As I reflect on my near decade as editor of African Arguments, I am filled with a lot of gratitude and a little pride. Somehow, even with an annual readership that peaked at over 3 million unique visitors, it continues to surprise me when I meet a reader of African Arguments. It shouldn’t do. For years, we’ve worked with the brightest lights of African journalism to publish hard-hitting original stories. We’ve run investigations that have led to arrests of politically sensitive individuals and prompted officials to change course. We’ve provided a platform for leading African academics and activists to shape debates globally. And we’ve held powerful politicians and presidents to account in interviews, once provoking an African elder stateman into calling me a “bloody idiot” for our apparent boldness.
When I started as editor of African Arguments in August 2015, the site was a treasure trove of excellence and expertise. Co-founded by the International Africa Institute (IAI), the World Peace Foundation, and the Royal African Society, which hosted it, the outlet had close connections to networks of academics and experts – many of them in Europe and the US – and it published regular in-depth analysis of political ongoings on the continent.
On taking the reins, I had two priorities. The first was the democratise this treasure trove. If knowledge is power, I wanted African Arguments’ power to be in as many hands as possible. And so, I made the site more user-friendly and easier on the eye. I consolidated the principle that our output would always be freely available and Creative Commons licensed. And, believing that complex ideas can be conveyed in simple language, I put much more emphasis on working with writers to ensure their writing was clear and accessible. Journalists tended to engage in this process with enthusiasm and focus. Academics seemed to enjoy the process too, though often with a side-helping of bafflement, resistance, or simply surprise that their torturously wrought thoughts could be captured in succinct torture-free language.

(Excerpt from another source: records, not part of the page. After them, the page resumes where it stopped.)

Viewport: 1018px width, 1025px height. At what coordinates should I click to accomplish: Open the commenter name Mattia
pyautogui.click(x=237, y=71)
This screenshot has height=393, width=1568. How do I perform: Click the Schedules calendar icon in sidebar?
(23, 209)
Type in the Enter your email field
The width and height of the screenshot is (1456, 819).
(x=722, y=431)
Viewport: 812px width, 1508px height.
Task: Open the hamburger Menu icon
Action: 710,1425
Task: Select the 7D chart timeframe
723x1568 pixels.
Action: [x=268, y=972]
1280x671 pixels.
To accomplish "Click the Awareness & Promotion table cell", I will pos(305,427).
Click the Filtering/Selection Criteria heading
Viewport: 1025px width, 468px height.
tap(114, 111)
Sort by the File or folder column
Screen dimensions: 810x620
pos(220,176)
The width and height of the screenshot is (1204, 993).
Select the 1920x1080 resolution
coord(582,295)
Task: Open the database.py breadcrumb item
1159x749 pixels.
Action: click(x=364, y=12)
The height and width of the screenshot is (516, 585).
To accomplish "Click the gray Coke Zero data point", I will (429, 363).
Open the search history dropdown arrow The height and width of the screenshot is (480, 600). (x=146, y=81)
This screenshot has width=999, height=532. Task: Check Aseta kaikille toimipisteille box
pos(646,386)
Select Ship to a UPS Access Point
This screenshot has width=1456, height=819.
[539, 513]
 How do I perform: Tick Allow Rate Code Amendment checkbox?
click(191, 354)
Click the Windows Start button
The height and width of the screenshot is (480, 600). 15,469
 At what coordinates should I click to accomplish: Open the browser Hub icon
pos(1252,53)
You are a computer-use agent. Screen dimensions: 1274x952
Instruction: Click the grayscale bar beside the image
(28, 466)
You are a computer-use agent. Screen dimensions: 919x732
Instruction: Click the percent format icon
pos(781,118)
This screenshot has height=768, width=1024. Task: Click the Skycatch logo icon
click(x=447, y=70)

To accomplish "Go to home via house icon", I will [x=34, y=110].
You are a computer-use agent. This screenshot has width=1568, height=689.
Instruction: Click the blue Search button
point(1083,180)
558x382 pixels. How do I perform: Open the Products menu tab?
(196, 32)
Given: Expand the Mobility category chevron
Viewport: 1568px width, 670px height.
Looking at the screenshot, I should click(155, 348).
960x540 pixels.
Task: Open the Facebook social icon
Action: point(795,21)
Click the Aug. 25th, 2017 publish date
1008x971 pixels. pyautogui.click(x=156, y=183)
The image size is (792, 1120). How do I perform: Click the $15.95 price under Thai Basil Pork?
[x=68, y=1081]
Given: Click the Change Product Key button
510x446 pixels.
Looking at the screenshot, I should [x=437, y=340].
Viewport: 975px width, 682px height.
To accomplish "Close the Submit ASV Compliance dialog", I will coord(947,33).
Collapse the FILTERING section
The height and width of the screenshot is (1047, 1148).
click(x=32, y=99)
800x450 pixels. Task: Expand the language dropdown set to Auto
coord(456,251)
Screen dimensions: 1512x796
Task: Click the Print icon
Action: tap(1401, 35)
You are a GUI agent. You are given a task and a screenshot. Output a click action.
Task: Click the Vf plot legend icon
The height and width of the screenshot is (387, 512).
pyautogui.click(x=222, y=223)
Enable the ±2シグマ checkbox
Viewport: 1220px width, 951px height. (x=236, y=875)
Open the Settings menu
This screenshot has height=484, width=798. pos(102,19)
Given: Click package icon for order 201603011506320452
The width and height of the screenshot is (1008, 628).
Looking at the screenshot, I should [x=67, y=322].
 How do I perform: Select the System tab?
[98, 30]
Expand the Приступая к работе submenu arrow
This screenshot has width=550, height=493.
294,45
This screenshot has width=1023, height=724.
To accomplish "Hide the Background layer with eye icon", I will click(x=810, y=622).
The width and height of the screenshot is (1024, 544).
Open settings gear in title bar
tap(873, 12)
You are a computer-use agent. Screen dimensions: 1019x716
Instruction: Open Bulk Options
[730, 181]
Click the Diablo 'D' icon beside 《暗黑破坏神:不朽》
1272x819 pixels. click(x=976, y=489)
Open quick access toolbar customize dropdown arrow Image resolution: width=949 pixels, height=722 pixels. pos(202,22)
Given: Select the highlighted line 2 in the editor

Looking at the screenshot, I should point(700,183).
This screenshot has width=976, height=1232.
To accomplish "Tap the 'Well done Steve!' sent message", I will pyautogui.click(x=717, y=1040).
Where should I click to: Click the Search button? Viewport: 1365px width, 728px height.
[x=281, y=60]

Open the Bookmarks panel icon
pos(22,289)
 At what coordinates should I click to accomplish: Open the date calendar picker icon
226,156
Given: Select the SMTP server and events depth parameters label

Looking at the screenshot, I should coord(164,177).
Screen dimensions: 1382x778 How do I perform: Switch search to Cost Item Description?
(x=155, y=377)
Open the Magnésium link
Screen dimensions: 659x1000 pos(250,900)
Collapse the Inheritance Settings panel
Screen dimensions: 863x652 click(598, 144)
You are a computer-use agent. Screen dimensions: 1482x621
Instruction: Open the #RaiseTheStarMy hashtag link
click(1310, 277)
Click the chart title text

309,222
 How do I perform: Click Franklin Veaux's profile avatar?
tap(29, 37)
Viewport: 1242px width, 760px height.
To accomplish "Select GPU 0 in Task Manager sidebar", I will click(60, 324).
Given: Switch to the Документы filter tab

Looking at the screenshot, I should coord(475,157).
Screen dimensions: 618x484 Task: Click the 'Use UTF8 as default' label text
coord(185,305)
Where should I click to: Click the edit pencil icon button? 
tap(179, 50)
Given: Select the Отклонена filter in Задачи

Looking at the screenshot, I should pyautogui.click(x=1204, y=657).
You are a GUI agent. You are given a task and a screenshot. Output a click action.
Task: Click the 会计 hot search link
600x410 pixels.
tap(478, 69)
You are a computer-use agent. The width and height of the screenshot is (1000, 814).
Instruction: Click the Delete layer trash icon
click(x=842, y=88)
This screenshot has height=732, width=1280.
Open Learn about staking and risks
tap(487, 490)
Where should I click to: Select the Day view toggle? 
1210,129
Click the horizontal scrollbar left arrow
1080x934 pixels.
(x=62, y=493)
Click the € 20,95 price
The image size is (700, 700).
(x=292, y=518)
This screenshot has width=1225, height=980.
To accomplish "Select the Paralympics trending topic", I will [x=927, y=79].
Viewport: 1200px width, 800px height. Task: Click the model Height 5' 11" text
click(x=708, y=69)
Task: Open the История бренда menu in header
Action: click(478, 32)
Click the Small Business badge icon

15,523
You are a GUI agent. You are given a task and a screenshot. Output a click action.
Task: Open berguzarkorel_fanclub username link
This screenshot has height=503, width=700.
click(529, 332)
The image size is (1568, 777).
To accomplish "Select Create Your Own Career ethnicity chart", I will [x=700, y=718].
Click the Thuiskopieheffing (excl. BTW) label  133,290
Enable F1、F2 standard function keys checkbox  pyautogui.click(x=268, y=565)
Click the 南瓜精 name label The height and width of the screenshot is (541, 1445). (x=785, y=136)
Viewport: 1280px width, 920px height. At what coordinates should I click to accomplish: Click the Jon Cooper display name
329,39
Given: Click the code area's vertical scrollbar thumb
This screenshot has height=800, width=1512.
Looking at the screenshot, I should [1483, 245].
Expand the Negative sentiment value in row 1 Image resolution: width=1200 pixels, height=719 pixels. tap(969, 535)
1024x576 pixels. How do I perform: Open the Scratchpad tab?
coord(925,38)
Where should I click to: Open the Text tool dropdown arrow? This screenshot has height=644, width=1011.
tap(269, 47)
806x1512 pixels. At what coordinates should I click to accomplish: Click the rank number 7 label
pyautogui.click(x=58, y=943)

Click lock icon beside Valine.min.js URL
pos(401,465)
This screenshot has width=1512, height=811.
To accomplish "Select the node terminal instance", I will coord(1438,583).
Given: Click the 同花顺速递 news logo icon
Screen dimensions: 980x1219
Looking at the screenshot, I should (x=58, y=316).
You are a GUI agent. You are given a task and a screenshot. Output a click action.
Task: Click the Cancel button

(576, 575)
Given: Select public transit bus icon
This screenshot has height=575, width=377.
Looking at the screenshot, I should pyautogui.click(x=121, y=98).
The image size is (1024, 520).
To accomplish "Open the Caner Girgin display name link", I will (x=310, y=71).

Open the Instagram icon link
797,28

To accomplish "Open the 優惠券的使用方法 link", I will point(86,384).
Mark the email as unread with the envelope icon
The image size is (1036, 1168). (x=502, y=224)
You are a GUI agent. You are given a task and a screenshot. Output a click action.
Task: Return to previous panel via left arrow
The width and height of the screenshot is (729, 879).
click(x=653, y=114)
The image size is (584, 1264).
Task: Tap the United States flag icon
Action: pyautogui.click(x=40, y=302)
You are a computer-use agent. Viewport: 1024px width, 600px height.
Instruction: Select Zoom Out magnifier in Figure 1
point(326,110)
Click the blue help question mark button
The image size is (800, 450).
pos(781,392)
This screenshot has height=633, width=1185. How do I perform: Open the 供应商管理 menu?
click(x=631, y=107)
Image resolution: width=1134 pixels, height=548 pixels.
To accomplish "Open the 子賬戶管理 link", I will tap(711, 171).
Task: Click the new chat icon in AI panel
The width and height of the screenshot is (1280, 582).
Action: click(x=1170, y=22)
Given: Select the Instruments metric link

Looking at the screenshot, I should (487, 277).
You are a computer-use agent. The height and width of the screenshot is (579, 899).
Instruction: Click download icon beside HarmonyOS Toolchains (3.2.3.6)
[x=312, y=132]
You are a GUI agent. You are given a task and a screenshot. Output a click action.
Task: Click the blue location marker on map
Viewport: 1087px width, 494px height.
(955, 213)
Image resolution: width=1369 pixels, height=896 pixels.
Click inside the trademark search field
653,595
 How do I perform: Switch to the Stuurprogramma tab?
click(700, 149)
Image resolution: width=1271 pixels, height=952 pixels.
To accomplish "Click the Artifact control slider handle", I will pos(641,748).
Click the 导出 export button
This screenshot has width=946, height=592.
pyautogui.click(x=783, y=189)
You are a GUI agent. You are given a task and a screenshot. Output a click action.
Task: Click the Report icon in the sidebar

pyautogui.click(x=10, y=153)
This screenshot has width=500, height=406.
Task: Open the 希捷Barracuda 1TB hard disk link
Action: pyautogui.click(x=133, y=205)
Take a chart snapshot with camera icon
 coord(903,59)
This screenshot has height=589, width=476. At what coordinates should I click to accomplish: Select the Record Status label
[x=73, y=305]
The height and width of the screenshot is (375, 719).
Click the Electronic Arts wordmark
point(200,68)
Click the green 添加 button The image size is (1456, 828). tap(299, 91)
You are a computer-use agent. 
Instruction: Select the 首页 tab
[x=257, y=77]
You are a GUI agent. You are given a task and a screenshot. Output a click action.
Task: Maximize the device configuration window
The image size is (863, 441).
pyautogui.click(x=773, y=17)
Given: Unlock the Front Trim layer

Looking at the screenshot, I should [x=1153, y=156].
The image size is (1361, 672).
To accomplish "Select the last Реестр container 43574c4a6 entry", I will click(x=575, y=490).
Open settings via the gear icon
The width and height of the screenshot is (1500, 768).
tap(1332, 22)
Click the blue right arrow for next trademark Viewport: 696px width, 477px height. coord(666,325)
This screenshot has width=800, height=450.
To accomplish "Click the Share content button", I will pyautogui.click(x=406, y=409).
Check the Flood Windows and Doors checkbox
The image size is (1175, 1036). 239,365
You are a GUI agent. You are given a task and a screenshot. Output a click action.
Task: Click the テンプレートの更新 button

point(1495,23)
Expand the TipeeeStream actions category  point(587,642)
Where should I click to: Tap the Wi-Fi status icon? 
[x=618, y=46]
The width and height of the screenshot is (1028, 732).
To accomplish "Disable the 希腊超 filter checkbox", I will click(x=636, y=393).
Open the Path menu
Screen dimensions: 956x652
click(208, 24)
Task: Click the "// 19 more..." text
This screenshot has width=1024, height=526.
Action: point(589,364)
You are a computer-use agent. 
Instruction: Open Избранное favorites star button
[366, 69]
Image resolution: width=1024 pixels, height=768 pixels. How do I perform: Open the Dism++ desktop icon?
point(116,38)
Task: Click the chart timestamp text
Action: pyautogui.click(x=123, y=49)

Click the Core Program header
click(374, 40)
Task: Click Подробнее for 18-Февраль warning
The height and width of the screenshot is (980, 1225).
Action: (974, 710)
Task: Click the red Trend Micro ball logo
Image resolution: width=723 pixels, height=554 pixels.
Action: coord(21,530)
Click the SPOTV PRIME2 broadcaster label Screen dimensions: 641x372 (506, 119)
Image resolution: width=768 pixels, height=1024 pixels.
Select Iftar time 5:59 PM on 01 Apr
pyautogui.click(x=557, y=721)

My second priority was to shift African Arguments’ centre of gravity to the continent. While its coverage had always been about Africa, I believed it should also be of, for, and by Africa. And as an online publication, there was little stopping us apart from perhaps Eurocentric assumptions about what expertise looks like and of whom it’s in service. This project was not about identity but good journalism and analysis. It struck me as obvious that when searching for the best writer to answer a complex question with knowledge and nuance, more often than not that person would be someone who’d asked that question a million times through their whole life, someone who’d lived and breathed it. That person might not have extensive experience writing snappy copy for international audiences, but they didn’t need to if they had an editor who believed in them and in whom they could trust.
These two priorities brought African Arguments to new audiences. Our overall readership grew rapidly, almost completely due to our readership in Africa doubling and then tripling. Meanwhile, more and more outlets regularly republished our pieces, including many in translation.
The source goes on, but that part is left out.